— GOAL OF THE EXERCISE —
Without a single alteration, write the listing out again.

— SUPPLIED RECORDS —
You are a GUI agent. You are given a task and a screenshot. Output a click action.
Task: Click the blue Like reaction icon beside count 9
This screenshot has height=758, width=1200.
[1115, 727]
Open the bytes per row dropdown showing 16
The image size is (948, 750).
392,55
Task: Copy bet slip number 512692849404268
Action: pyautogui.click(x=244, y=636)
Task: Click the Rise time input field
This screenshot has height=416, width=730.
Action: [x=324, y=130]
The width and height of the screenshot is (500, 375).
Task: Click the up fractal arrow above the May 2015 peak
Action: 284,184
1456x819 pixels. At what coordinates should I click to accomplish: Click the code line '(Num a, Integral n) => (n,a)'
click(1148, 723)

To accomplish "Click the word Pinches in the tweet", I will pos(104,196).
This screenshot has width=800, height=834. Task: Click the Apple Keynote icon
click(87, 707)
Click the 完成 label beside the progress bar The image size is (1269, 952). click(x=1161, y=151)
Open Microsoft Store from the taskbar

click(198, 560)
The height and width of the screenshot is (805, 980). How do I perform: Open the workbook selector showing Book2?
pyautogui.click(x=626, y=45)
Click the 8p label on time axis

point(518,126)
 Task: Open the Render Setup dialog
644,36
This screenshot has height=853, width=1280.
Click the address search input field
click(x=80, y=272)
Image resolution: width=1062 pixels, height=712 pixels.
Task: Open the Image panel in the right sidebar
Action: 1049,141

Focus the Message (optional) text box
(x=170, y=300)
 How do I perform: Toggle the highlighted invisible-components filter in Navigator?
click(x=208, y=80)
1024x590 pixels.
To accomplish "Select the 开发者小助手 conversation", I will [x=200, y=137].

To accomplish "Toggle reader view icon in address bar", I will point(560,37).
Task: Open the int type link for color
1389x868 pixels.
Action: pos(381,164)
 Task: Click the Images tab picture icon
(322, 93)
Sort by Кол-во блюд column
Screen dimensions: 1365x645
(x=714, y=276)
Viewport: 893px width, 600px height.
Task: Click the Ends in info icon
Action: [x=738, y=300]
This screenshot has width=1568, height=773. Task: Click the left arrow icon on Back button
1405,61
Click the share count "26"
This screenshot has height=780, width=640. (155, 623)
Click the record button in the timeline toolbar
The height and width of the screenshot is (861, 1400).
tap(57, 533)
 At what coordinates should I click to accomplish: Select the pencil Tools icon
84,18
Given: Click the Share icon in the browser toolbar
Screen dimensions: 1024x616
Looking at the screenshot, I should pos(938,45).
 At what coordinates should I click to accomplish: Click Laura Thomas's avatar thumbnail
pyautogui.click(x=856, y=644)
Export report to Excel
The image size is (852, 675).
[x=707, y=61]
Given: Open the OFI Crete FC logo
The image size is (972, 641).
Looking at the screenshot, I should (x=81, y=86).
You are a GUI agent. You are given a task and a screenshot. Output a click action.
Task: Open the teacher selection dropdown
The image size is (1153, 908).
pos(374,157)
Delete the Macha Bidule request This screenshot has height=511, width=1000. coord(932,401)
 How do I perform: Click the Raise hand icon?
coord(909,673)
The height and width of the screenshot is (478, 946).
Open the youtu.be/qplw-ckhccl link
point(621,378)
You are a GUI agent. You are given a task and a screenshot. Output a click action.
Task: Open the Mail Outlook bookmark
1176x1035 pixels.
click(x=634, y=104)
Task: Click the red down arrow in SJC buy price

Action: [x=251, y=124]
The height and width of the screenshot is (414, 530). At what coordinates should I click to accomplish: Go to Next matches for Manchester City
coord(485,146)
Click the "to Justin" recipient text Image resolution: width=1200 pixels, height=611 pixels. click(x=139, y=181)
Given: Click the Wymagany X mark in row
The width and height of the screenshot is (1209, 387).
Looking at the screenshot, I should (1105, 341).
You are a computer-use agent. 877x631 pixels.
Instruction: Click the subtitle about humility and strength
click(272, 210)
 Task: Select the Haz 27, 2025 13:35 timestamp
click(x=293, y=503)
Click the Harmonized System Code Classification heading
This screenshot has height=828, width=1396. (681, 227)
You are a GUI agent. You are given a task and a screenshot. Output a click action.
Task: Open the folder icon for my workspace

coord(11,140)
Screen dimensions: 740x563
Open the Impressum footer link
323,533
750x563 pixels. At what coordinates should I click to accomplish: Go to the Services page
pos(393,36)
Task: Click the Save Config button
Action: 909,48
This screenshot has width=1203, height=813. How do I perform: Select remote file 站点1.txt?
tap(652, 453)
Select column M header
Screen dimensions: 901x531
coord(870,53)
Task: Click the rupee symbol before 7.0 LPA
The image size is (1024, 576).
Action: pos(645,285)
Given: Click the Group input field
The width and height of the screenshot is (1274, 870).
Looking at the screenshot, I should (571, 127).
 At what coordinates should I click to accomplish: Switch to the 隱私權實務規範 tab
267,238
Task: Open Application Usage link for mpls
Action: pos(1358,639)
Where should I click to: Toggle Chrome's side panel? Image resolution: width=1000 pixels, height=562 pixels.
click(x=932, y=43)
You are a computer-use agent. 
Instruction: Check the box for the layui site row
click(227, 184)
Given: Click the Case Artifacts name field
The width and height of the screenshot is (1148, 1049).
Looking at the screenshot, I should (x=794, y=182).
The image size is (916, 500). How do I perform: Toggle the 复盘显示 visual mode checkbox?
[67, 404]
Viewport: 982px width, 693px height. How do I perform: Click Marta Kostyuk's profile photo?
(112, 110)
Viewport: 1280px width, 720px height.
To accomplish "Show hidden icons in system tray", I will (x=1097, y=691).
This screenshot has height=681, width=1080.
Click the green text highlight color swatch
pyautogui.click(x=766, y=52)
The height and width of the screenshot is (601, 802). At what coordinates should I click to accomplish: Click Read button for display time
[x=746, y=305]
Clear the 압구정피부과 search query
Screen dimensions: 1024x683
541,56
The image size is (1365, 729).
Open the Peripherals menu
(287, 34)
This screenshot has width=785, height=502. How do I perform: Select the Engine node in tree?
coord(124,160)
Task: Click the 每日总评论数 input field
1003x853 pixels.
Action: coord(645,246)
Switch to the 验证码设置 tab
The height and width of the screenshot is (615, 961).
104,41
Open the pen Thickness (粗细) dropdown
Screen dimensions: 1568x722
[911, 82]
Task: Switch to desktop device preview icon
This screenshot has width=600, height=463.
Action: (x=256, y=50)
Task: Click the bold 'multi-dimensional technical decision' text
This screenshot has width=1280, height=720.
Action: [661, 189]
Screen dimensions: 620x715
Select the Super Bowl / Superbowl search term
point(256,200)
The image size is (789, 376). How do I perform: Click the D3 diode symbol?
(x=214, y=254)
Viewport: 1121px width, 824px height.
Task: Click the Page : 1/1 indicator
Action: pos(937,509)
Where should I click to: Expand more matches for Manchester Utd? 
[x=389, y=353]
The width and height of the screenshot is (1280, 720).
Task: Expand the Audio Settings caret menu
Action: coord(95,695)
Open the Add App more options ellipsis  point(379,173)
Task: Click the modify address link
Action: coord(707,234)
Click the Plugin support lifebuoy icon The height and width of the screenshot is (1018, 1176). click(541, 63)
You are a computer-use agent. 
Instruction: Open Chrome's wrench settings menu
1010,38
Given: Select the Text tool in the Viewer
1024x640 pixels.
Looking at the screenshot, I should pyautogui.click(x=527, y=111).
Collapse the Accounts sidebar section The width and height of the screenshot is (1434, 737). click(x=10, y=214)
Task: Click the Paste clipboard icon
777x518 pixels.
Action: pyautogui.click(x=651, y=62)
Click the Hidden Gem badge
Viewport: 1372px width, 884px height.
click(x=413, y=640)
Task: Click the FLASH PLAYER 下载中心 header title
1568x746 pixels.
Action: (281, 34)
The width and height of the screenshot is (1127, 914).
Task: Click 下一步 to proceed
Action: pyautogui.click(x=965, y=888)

— ANSWER TO THIS EXERCISE —
You are a GUI agent. You are given a task and a screenshot. Output a click action.
Task: Click the blue Like reaction icon beside count 9
This screenshot has height=758, width=1200.
[1115, 727]
Open the bytes per row dropdown showing 16
The image size is (948, 750).
392,55
Task: Copy bet slip number 512692849404268
Action: pyautogui.click(x=244, y=636)
Task: Click the Rise time input field
This screenshot has height=416, width=730.
Action: [x=324, y=130]
The width and height of the screenshot is (500, 375).
Task: Click the up fractal arrow above the May 2015 peak
Action: 284,184
1456x819 pixels. At what coordinates should I click to accomplish: Click the code line '(Num a, Integral n) => (n,a)'
click(1148, 723)

To accomplish "Click the word Pinches in the tweet", I will pos(104,196).
This screenshot has width=800, height=834. Task: Click the Apple Keynote icon
click(87, 707)
Click the 完成 label beside the progress bar The image size is (1269, 952). click(x=1161, y=151)
Open Microsoft Store from the taskbar

click(198, 560)
The height and width of the screenshot is (805, 980). How do I perform: Open the workbook selector showing Book2?
pyautogui.click(x=626, y=45)
Click the 8p label on time axis

point(518,126)
 Task: Open the Render Setup dialog
644,36
This screenshot has height=853, width=1280.
Click the address search input field
click(x=80, y=272)
Image resolution: width=1062 pixels, height=712 pixels.
Task: Open the Image panel in the right sidebar
Action: 1049,141

Focus the Message (optional) text box
(x=170, y=300)
 How do I perform: Toggle the highlighted invisible-components filter in Navigator?
click(x=208, y=80)
1024x590 pixels.
To accomplish "Select the 开发者小助手 conversation", I will [x=200, y=137].

To accomplish "Toggle reader view icon in address bar", I will point(560,37).
Task: Open the int type link for color
1389x868 pixels.
Action: pos(381,164)
 Task: Click the Images tab picture icon
(322, 93)
Sort by Кол-во блюд column
Screen dimensions: 1365x645
(x=714, y=276)
Viewport: 893px width, 600px height.
Task: Click the Ends in info icon
Action: [x=738, y=300]
This screenshot has width=1568, height=773. Task: Click the left arrow icon on Back button
1405,61
Click the share count "26"
This screenshot has height=780, width=640. (155, 623)
Click the record button in the timeline toolbar
The height and width of the screenshot is (861, 1400).
tap(57, 533)
 At what coordinates should I click to accomplish: Select the pencil Tools icon
84,18
Given: Click the Share icon in the browser toolbar
Screen dimensions: 1024x616
Looking at the screenshot, I should pos(938,45).
 At what coordinates should I click to accomplish: Click Laura Thomas's avatar thumbnail
pyautogui.click(x=856, y=644)
Export report to Excel
The image size is (852, 675).
[x=707, y=61]
Given: Open the OFI Crete FC logo
The image size is (972, 641).
Looking at the screenshot, I should (x=81, y=86).
You are a GUI agent. You are given a task and a screenshot. Output a click action.
Task: Open the teacher selection dropdown
The image size is (1153, 908).
pos(374,157)
Delete the Macha Bidule request This screenshot has height=511, width=1000. coord(932,401)
 How do I perform: Click the Raise hand icon?
coord(909,673)
The height and width of the screenshot is (478, 946).
Open the youtu.be/qplw-ckhccl link
point(621,378)
You are a GUI agent. You are given a task and a screenshot. Output a click action.
Task: Open the Mail Outlook bookmark
1176x1035 pixels.
click(x=634, y=104)
Task: Click the red down arrow in SJC buy price

Action: [x=251, y=124]
The height and width of the screenshot is (414, 530). At what coordinates should I click to accomplish: Go to Next matches for Manchester City
coord(485,146)
Click the "to Justin" recipient text Image resolution: width=1200 pixels, height=611 pixels. click(x=139, y=181)
Given: Click the Wymagany X mark in row
The width and height of the screenshot is (1209, 387).
Looking at the screenshot, I should (1105, 341).
You are a computer-use agent. 877x631 pixels.
Instruction: Click the subtitle about humility and strength
click(272, 210)
 Task: Select the Haz 27, 2025 13:35 timestamp
click(x=293, y=503)
Click the Harmonized System Code Classification heading
This screenshot has height=828, width=1396. (681, 227)
You are a GUI agent. You are given a task and a screenshot. Output a click action.
Task: Open the folder icon for my workspace

coord(11,140)
Screen dimensions: 740x563
Open the Impressum footer link
323,533
750x563 pixels. At what coordinates should I click to accomplish: Go to the Services page
pos(393,36)
Task: Click the Save Config button
Action: 909,48
This screenshot has width=1203, height=813. How do I perform: Select remote file 站点1.txt?
tap(652, 453)
Select column M header
Screen dimensions: 901x531
coord(870,53)
Task: Click the rupee symbol before 7.0 LPA
The image size is (1024, 576).
Action: pos(645,285)
Given: Click the Group input field
The width and height of the screenshot is (1274, 870).
Looking at the screenshot, I should (571, 127).
 At what coordinates should I click to accomplish: Switch to the 隱私權實務規範 tab
267,238
Task: Open Application Usage link for mpls
Action: pos(1358,639)
Where should I click to: Toggle Chrome's side panel? Image resolution: width=1000 pixels, height=562 pixels.
click(x=932, y=43)
You are a computer-use agent. 
Instruction: Check the box for the layui site row
click(227, 184)
Given: Click the Case Artifacts name field
The width and height of the screenshot is (1148, 1049).
Looking at the screenshot, I should (x=794, y=182).
The image size is (916, 500). How do I perform: Toggle the 复盘显示 visual mode checkbox?
[67, 404]
Viewport: 982px width, 693px height. How do I perform: Click Marta Kostyuk's profile photo?
(112, 110)
Viewport: 1280px width, 720px height.
To accomplish "Show hidden icons in system tray", I will (x=1097, y=691).
This screenshot has height=681, width=1080.
Click the green text highlight color swatch
pyautogui.click(x=766, y=52)
The height and width of the screenshot is (601, 802). At what coordinates should I click to accomplish: Click Read button for display time
[x=746, y=305]
Clear the 압구정피부과 search query
Screen dimensions: 1024x683
541,56
The image size is (1365, 729).
Open the Peripherals menu
(287, 34)
This screenshot has width=785, height=502. How do I perform: Select the Engine node in tree?
coord(124,160)
Task: Click the 每日总评论数 input field
1003x853 pixels.
Action: coord(645,246)
Switch to the 验证码设置 tab
The height and width of the screenshot is (615, 961).
104,41
Open the pen Thickness (粗细) dropdown
Screen dimensions: 1568x722
[911, 82]
Task: Switch to desktop device preview icon
This screenshot has width=600, height=463.
Action: (x=256, y=50)
Task: Click the bold 'multi-dimensional technical decision' text
This screenshot has width=1280, height=720.
Action: [661, 189]
Screen dimensions: 620x715
Select the Super Bowl / Superbowl search term
point(256,200)
The image size is (789, 376). How do I perform: Click the D3 diode symbol?
(x=214, y=254)
Viewport: 1121px width, 824px height.
Task: Click the Page : 1/1 indicator
Action: pos(937,509)
Where should I click to: Expand more matches for Manchester Utd? 
[x=389, y=353]
The width and height of the screenshot is (1280, 720).
Task: Expand the Audio Settings caret menu
Action: coord(95,695)
Open the Add App more options ellipsis  point(379,173)
Task: Click the modify address link
Action: coord(707,234)
Click the Plugin support lifebuoy icon The height and width of the screenshot is (1018, 1176). click(541, 63)
You are a computer-use agent. 
Instruction: Open Chrome's wrench settings menu
1010,38
Given: Select the Text tool in the Viewer
1024x640 pixels.
Looking at the screenshot, I should pyautogui.click(x=527, y=111).
Collapse the Accounts sidebar section The width and height of the screenshot is (1434, 737). click(x=10, y=214)
Task: Click the Paste clipboard icon
777x518 pixels.
Action: pyautogui.click(x=651, y=62)
Click the Hidden Gem badge
Viewport: 1372px width, 884px height.
click(x=413, y=640)
Task: Click the FLASH PLAYER 下载中心 header title
1568x746 pixels.
Action: (281, 34)
The width and height of the screenshot is (1127, 914).
Task: Click 下一步 to proceed
Action: pyautogui.click(x=965, y=888)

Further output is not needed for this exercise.